By: Staff Writer
April 16, Colombo (LNW): Sri Lanka expects fruitful engagements that will pave the way for unlocking the next tranche of essential IMF funding and a speedy debt resolution which will enhance economic stability, during the upcoming International Monetary Fund (IMF) and World Bank “Spring Meetings” 2024’ State Minister of Finance Shehan Semasinghe said.
Through dialogue, partnership, and concerted efforts, we are confident that we will achieve a brighter economic future for Sri Lanka”, Semasinghe said.
The 2024 IMF/World Bank Group Spring Meetings will take place from April 15 to April 19 in Washington, D.C. with the participation of policymakers, civil society, researchers and several other high-ranking officials.
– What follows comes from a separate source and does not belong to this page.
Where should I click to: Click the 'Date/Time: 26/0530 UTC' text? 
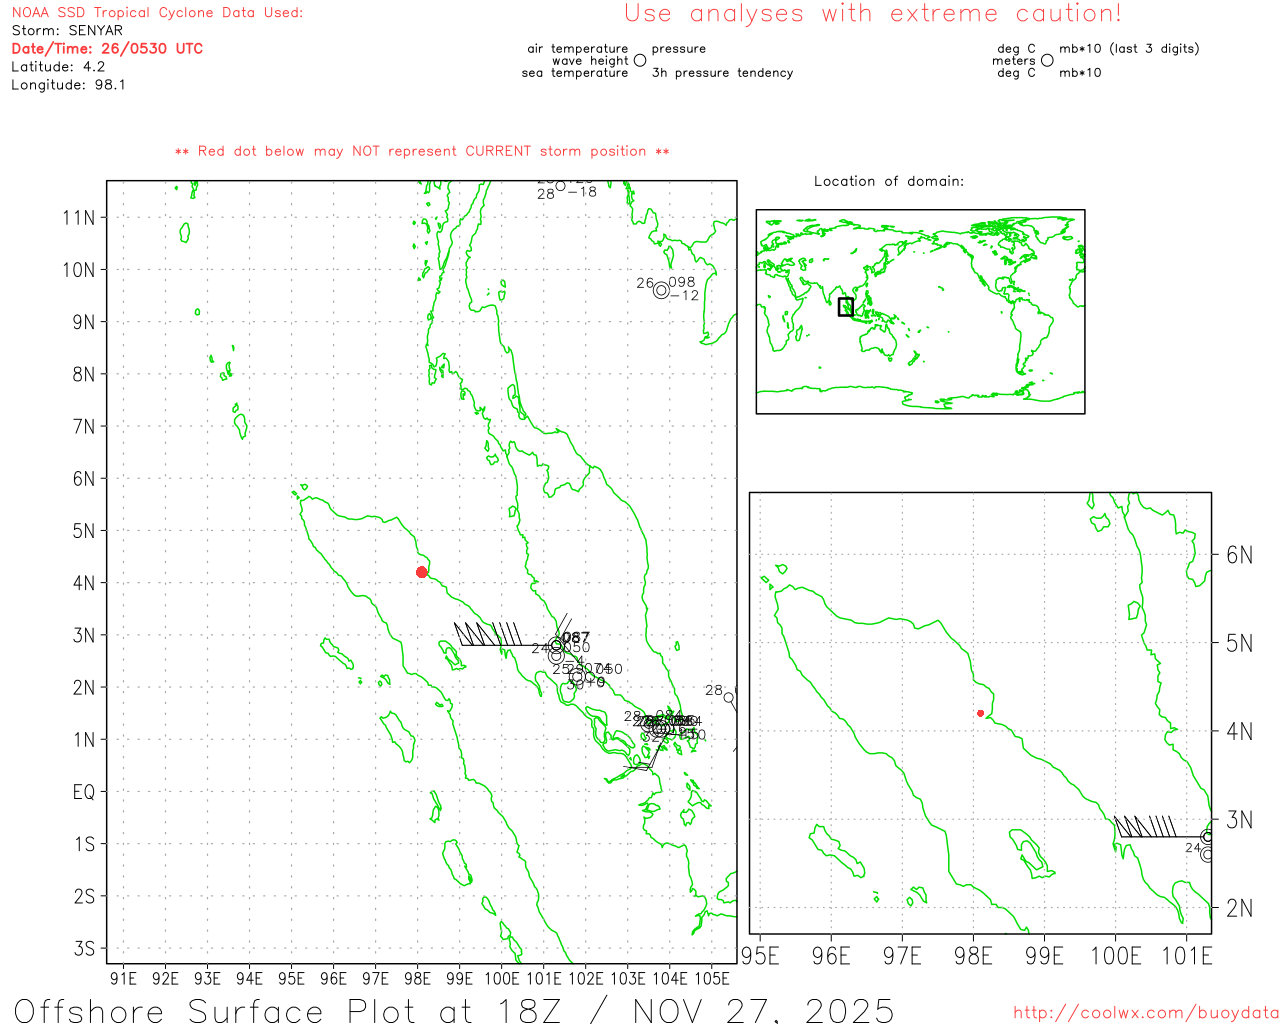pyautogui.click(x=107, y=48)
Given the current favorable macro-economic head winds and economic resurgence, Sri Lanka’ is optimistic in finalising debt-restructuring talks in London with international creditors and entering into an agreement on the US$12 billion debt re-work proposal official sources said.
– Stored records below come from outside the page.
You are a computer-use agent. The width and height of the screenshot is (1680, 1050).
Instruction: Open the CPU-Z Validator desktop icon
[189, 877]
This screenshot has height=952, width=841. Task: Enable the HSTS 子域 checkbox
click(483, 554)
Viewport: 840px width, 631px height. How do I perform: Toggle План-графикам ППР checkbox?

The Government’s macroeconomic policy reforms are starting to bear fruit. Commendable outcomes include rapid disinflation, robust reserve accumulation, and initial signs of economic growth, while preserving stability of the financial system, he added.
Sri Lanka will be bringing its debt service levels below 30 percent of revenue. Public finances have strengthened following substantial fiscal reforms, and it is critical that this reform momentum be continued.
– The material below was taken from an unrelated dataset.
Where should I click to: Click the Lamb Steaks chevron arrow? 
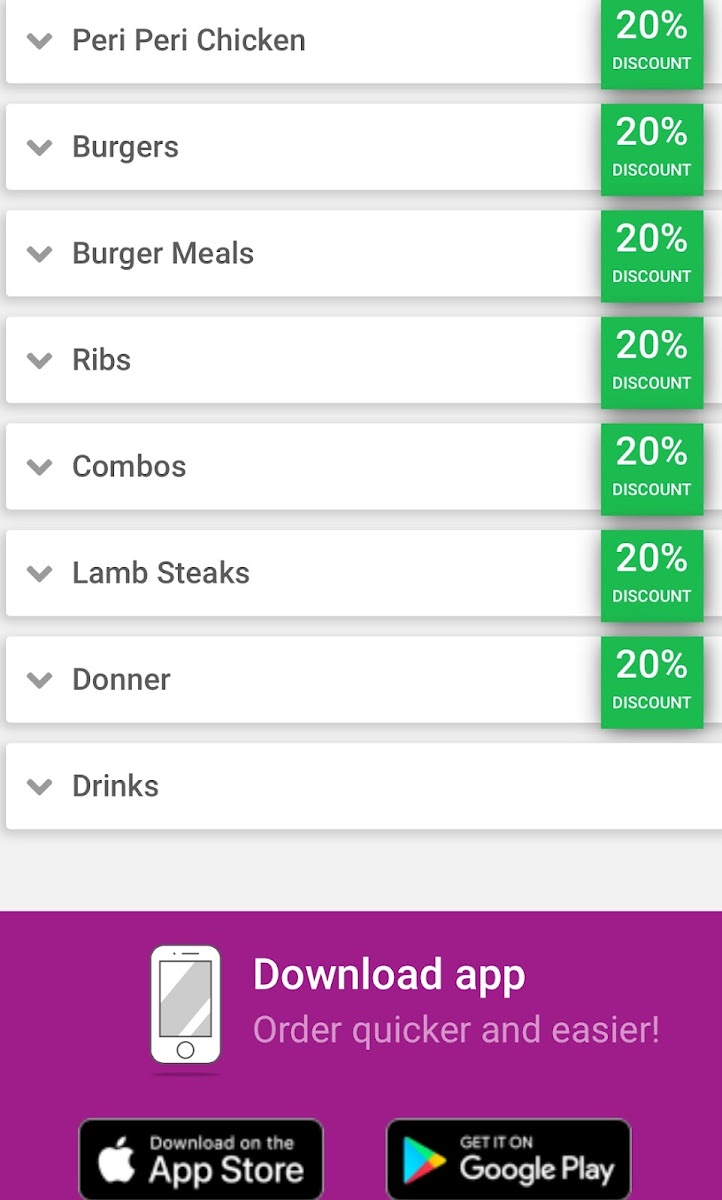tap(39, 574)
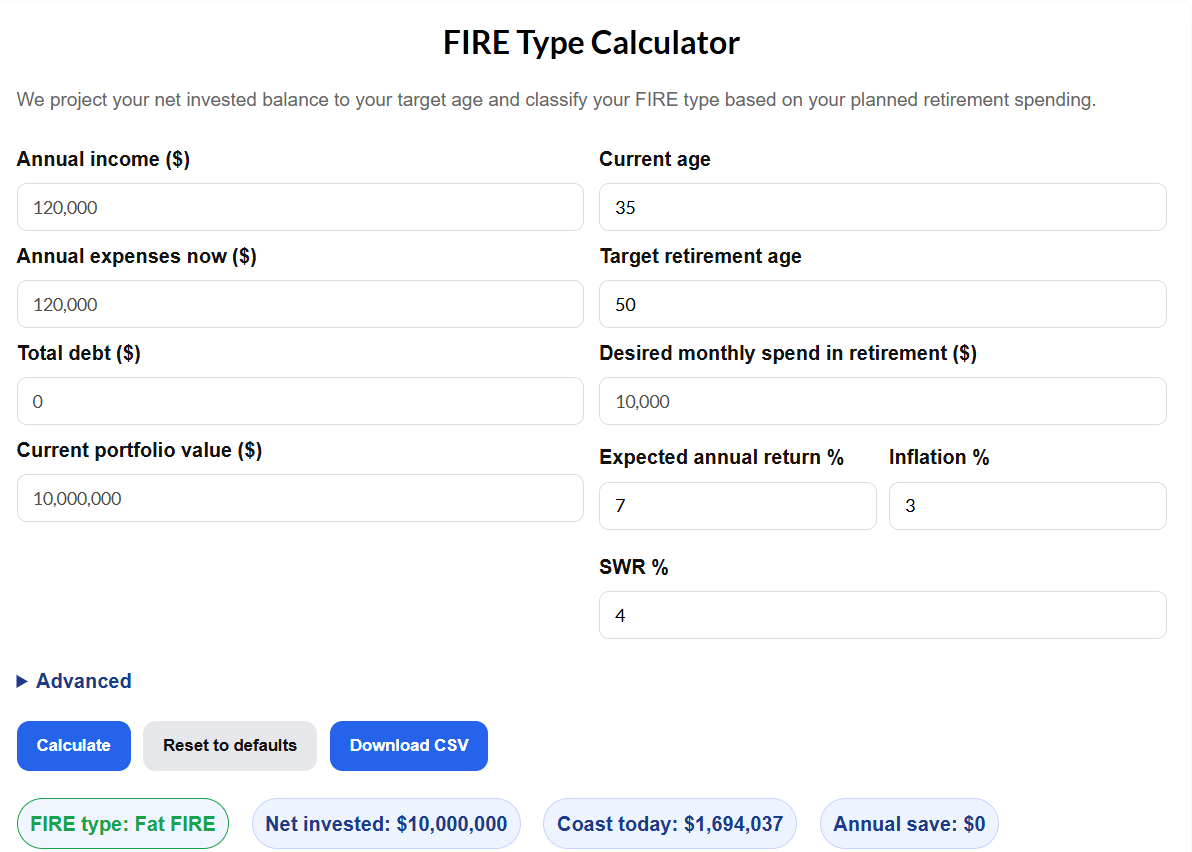
Task: Click the Calculate button
Action: (73, 745)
The debt deals being negotiated with a group of bondholders steering committee have not been provided real debt cancellation or actual write offs of debt stock informed sources said.
The rescheduling agreement reached so far with bondholders by Sri Lankan authorities suggest a loan repayment moratorium for its US$ 12 billion bilateral debts until 2028.
A 30 percent haircut on dollar-denominated bonds, including international sovereign bonds among the major clauses included in the new debt restructure proposal.
Sri Lanka has submitted a new restructuring proposal to dollar bondholders through its adviser Lazard as the island nation seeks to complete revamping its defaulted debt, according to finance ministry official in London familiar with the negotiations with IMF.
The deals with bondholders may include contingency clauses to increase payments to them if/when the country reaches positive economic results
These contingency clauses ensure more benefits for the private creditors if the country does well, but they do not include reduced payments if there is a negative shock
The government plans to replace current US dollar denominated ISBs with new ones in the same currency.
The outstanding value of these ISBs amounts to $12.1 billion, a significant portion of the $22 billion external debt slated for restructuring.
A first round of talks in late March in London between the ad hoc group of international sovereign bondholders and the Government of Sri Lanka has ended without an outcome. and discussions are set to continue around the International Monetary Fund spring meetings in Washington, DC, which started on April 15.
Sri Lanka has defaulted on its 12.5 billion-dollar bonds. The next steps on the debt restructuring are to conclude the negotiations with external commercial creditors and to implement agreements in principle with official creditors.